In the zero-error Slepian-Wolf source coding problem, the optimal rate is given by the complementary graph entropy $\overline{H}$ of the characteristic graph. It has no single-letter formula, except for perfect graphs, for the pentagon graph with uniform distribution $G_5$, and for their disjoint union. We consider two particular instances, where the characteristic graphs respectively write as an AND product $\wedge$, and as a disjoint union $\sqcup$. We derive a structural result that equates $\overline{H}(\wedge \: \cdot)$ and $\overline{H}(\sqcup \: \cdot)$ up to a multiplicative constant, which has two consequences. First, we prove that the cases where $\overline{H}(\wedge \:\cdot)$ and $\overline{H}(\sqcup \: \cdot)$ can be linearized coincide. Second, we determine $\overline{H}$ in cases where it was unknown: products of perfect graphs; and $G_5 \wedge G$ when $G$ is a perfect graph, using Tuncel et al.'s result for $\overline{H}(G_5 \sqcup G)$. The graphs in these cases are not perfect in general.

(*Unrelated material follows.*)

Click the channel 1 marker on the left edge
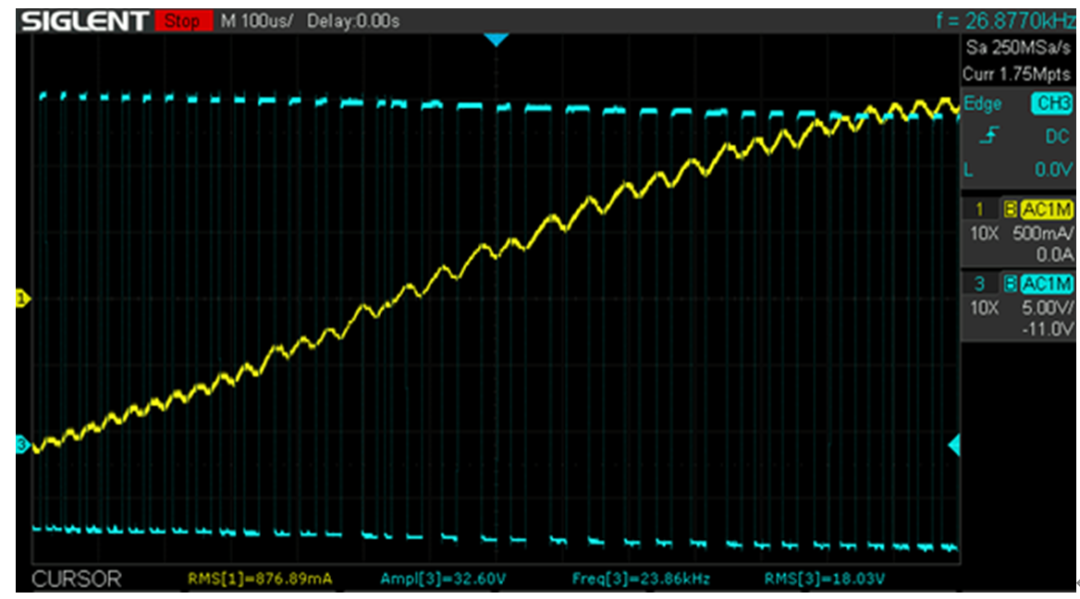The width and height of the screenshot is (1080, 599). [22, 296]
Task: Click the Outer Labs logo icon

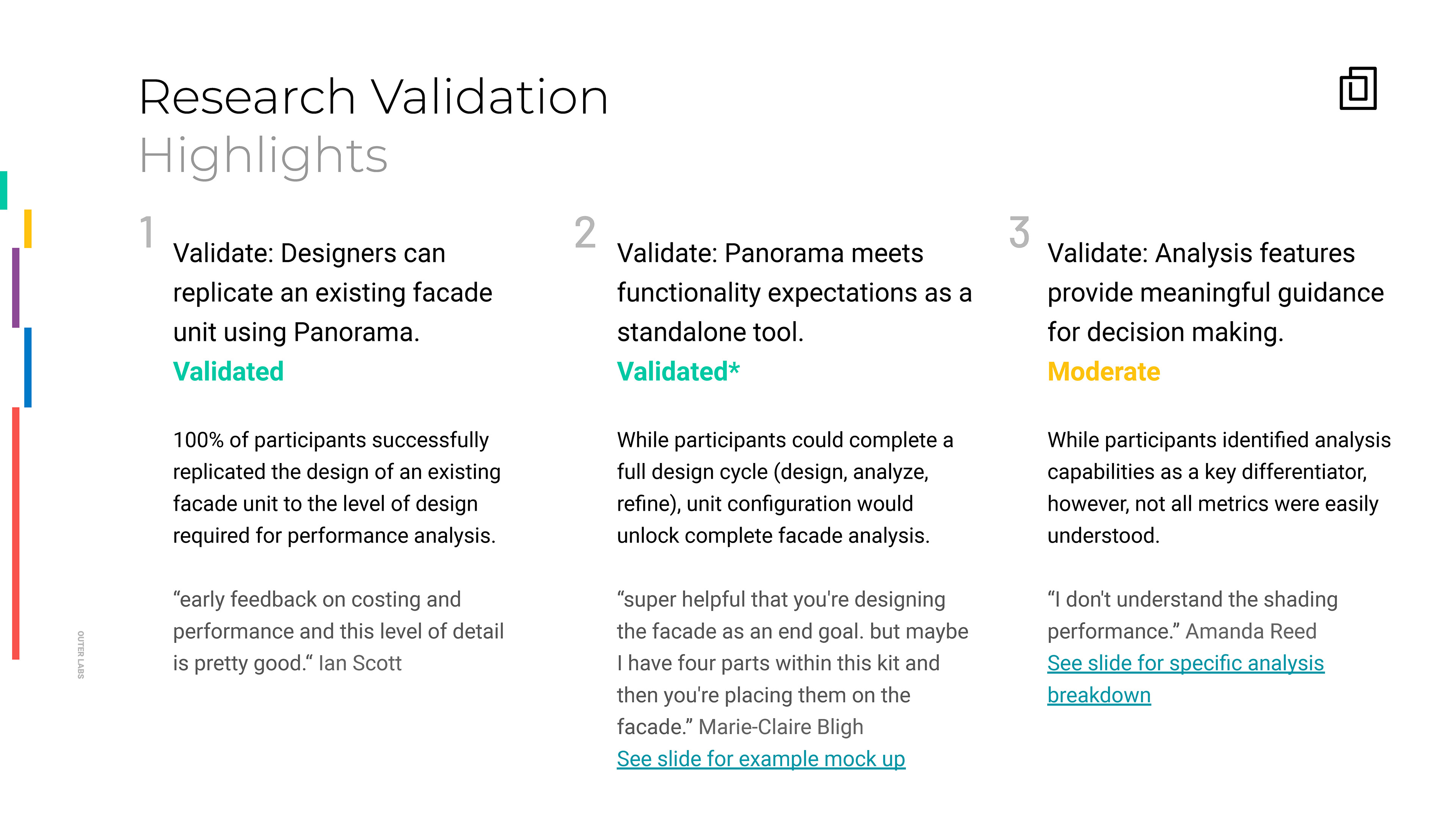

翻译：在零误差Slepian-Wolf信源编码问题中，最优码率由特征图的互补图熵$\overline{H}$给出。除完美图、均匀分布五边形图$G_5$及其互斥并外，该量不存在单字母公式。本文考虑两类特例：特征图分别表示为AND乘积$\wedge$与互斥并$\sqcup$。我们推导出一个结构性质，将$\overline{H}(\wedge \:\cdot)$与$\overline{H}(\sqcup \:\cdot)$关联至一个乘法常数，该结果带来两个推论。首先，我们证明$\overline{H}(\wedge \:\cdot)$和$\overline{H}(\sqcup \:\cdot) $可线性化的情形完全一致。其次，利用Tuncel等人关于$\overline{H}(G_5 \sqcup G)$的结论，我们确定了两类未知情形下的$\overline{H}$值：完美图的乘积；以及当$G$为完美图时$G_5 \wedge G$的情形。这些情形中的图通常并非完美图。